‘We want the same thing’: Saudi energy chief encouraged by Trump policies

by WorldTribune Staff, February 9, 2017

U.S. President Donald Trump is finding an unlikely energy ally in Saudi Arabia.

Though Trump during the campaign singled out Saudi as a country that would find its oil exports to the U.S. blocked, Saudi Minister of Energy Khalid al-Falih said the kingdom is encouraged by “the pro-industry, pro-oil and gas policies of the Trump administration.”

Saudi Minister of Energy Khalid al-Falih

“President Trump has policies which are good for the oil industry and I think we have to acknowledge it,” al-Falih said. “We want the same thing.”

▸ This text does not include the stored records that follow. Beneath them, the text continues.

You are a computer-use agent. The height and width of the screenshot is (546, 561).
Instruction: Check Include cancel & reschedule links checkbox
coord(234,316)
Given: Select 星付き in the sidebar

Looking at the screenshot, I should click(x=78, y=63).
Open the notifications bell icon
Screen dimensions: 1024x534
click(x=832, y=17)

Al-Falih said that Saudi Arabia may even invest more than the billions of dollars already in the U.S. refining and distribution industry, Oilprice.com reported on Feb. 7.

When asked by the BBC’s Lyse Doucet why he wasn’t worried when Trump said he wanted the U.S. to have complete energy independence from the oil cartels, al-Falih replied, “Well, we’re not the foes.” When Doucet noted, “But you are the oil cartel” al-Falih said he looked forward to working with the U.S. Energy Secretary.

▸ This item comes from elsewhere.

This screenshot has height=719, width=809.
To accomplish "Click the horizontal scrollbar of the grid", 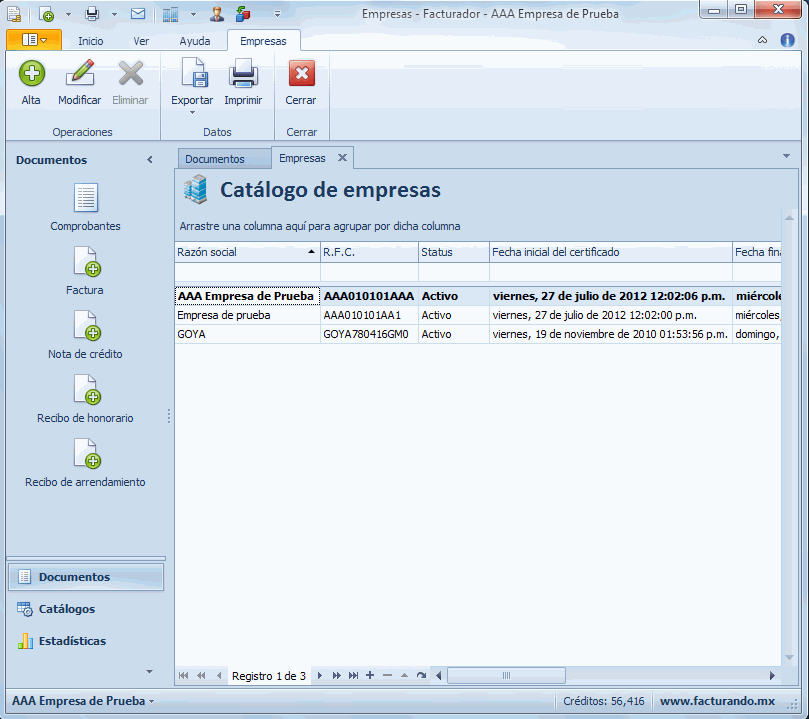I will click(506, 676).
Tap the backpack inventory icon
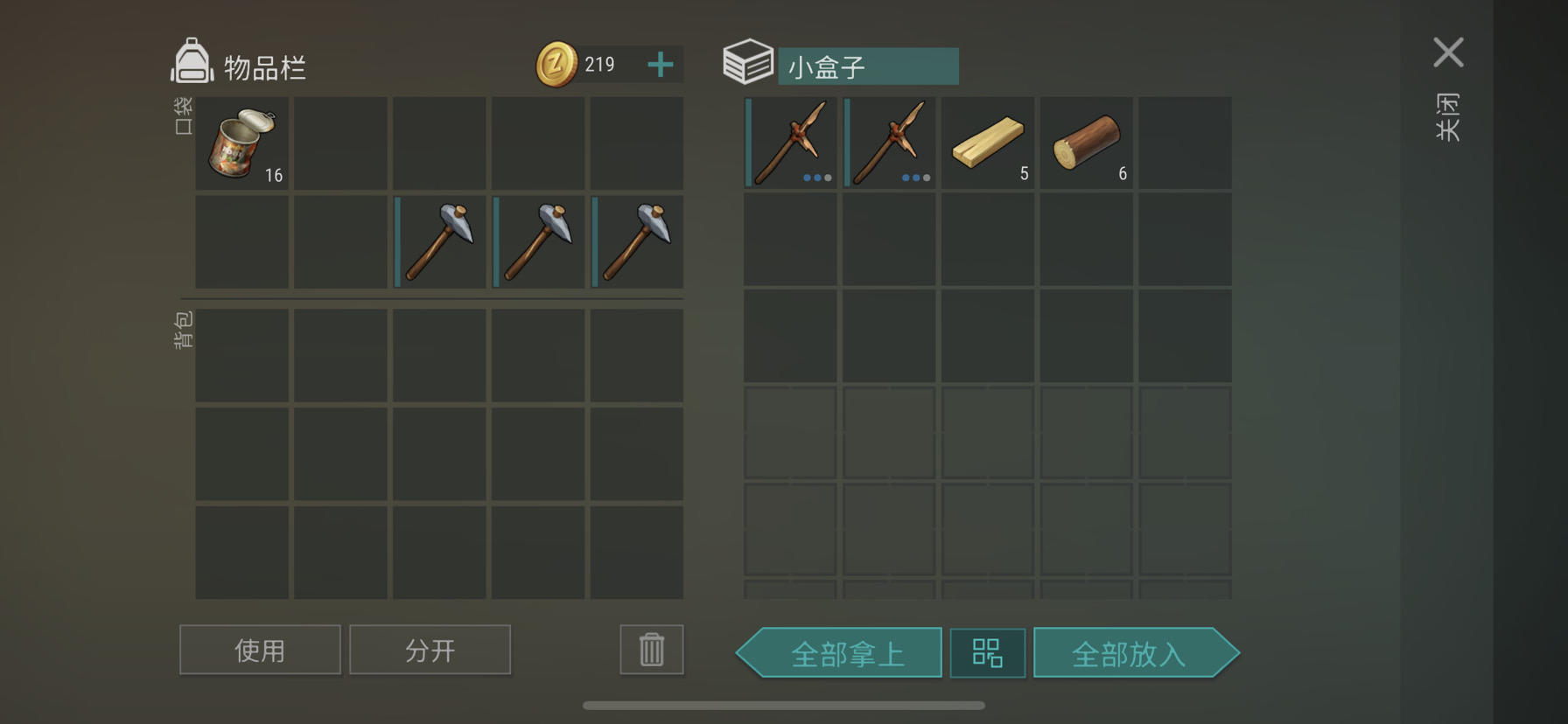This screenshot has width=1568, height=724. (192, 61)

Al-Falih said that Trump’s determination for the U.S. to “pump till it drops” would be supported so long as it “grows in line with global energy demand.”

According to traders’ estimates compiled by Reuters, the U.S. is expected to export between 700,000 and 900,000 barrels per day (bpd) this month, most of which is bound for Asia. If those numbers hold, February would see the highest U.S. crude oil exports on record.

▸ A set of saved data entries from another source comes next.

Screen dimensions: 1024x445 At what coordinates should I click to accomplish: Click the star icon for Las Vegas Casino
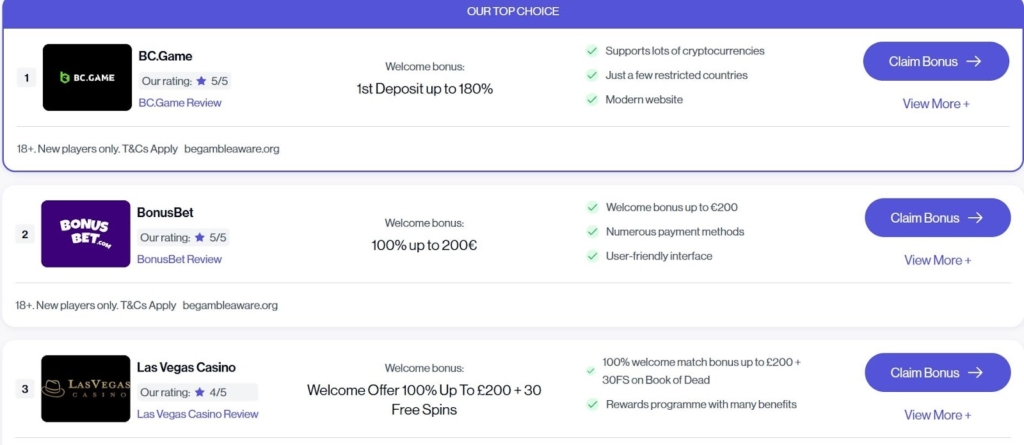200,393
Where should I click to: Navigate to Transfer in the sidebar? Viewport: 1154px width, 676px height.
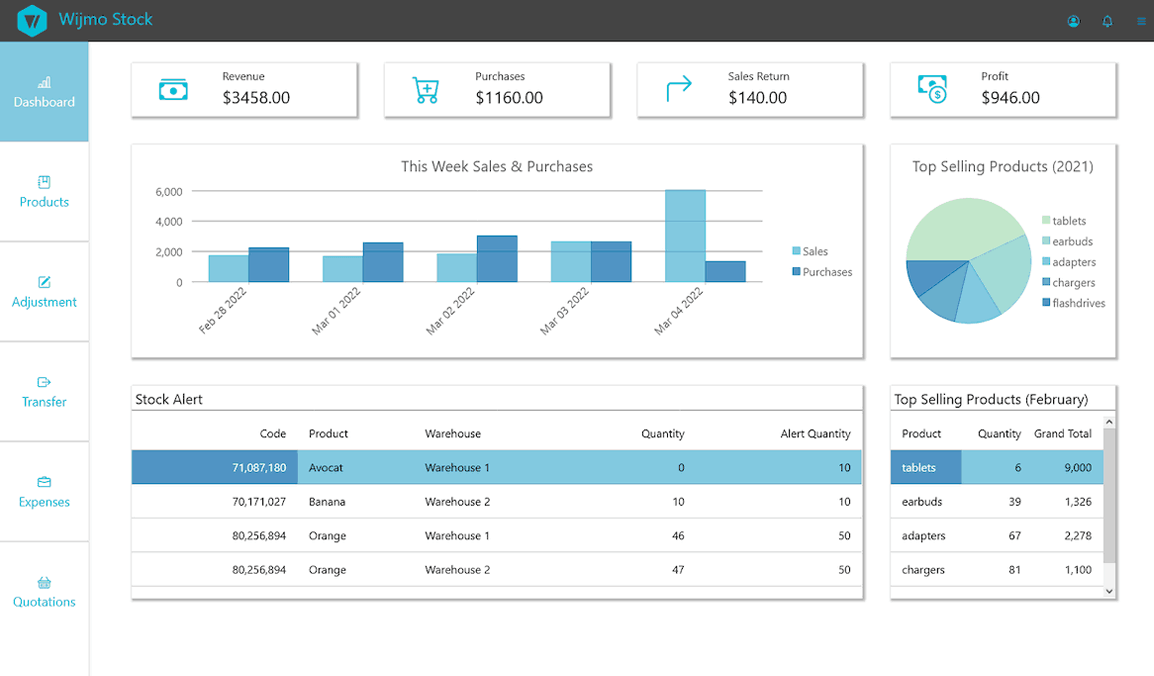(x=44, y=392)
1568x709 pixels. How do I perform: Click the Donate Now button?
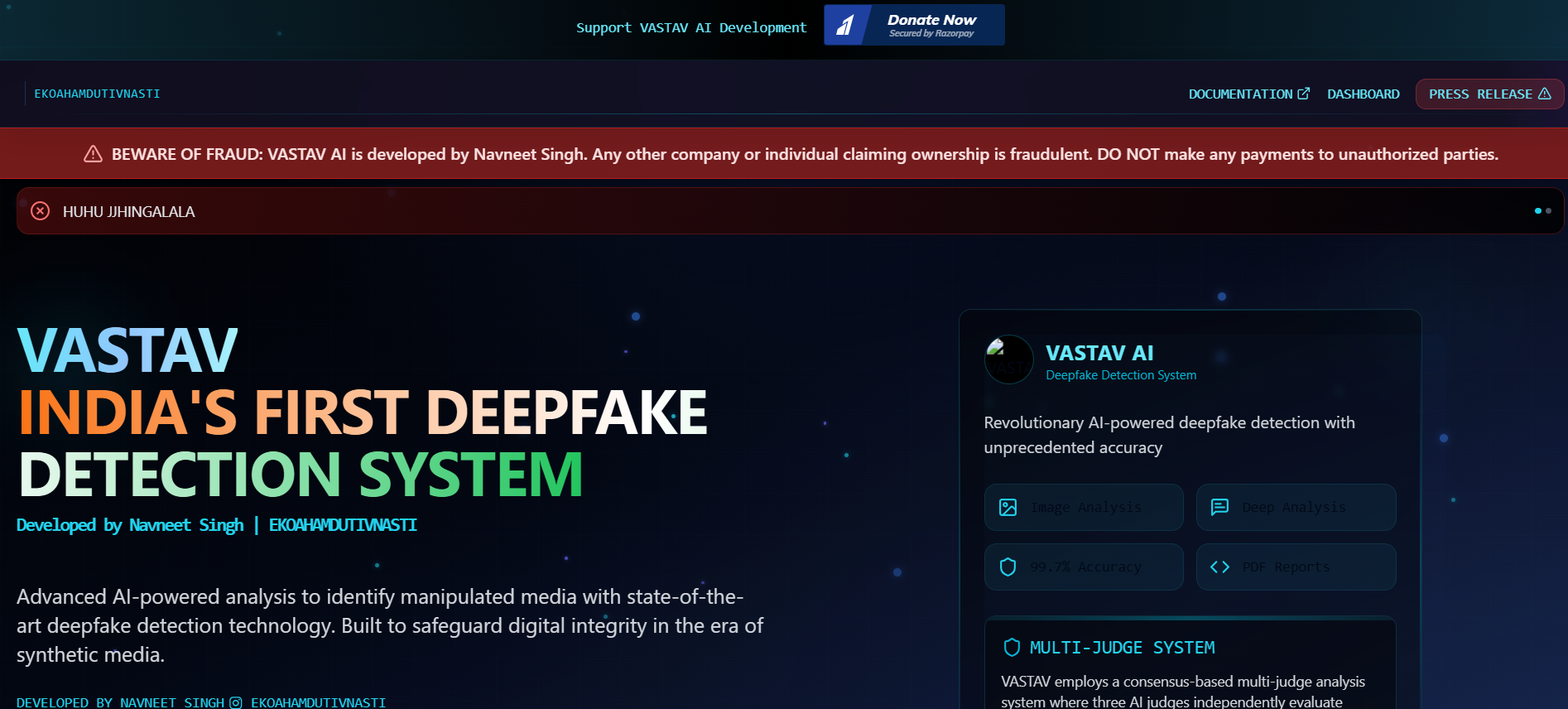coord(931,25)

Meanwhile, Iran said it plans to maintain oil production at around 3.8 million bpd, the level agreed upon at the November OPEC meeting. In order to do so, Iran will need to attract billions in new investment, as its current production is based on aging fields and crumbling infrastructure, Oilprice.com reported.

“To maintain the current production level while continuing to export and meet domestic demand, Iran will need at least $100 billion in new investment,” the report said.

New U.S. sanctions, which target 25 Iranian individuals and entities said to be associated with the country’s missile program, is being touted as an “initial step” in the Trump administration’s plan to push back on Iran’s regional ambitions, with National Security Adviser Michael Flynn announcing last week the U.S. was “putting Iran on notice.”

The Iranian response has been mostly dismissive, with one Iranian official characterizing the Trump administration as “inexperienced.”